TASK TO COMPLETE: Transcribe exactly the line that contains "Instruction: Open the pod" and every line after it to the end of the entries, and nothing more.

********

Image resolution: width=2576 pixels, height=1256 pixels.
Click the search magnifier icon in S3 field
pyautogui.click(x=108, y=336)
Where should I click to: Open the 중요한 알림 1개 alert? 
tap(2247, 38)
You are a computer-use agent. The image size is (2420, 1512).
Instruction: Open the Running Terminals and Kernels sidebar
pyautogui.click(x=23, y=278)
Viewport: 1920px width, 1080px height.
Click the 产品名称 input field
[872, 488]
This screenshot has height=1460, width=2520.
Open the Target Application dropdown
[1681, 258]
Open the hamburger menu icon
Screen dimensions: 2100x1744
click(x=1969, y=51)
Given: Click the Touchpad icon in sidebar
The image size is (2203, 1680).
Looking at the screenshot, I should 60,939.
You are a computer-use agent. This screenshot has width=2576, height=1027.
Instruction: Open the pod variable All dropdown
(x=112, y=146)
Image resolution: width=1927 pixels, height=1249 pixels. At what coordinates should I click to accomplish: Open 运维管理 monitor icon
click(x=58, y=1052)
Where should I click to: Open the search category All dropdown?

********

TASK RESULT:
Instruction: Open the pod variable All dropdown
(x=112, y=146)
Image resolution: width=1927 pixels, height=1249 pixels. At what coordinates should I click to accomplish: Open 运维管理 monitor icon
click(x=58, y=1052)
Where should I click to: Open the search category All dropdown?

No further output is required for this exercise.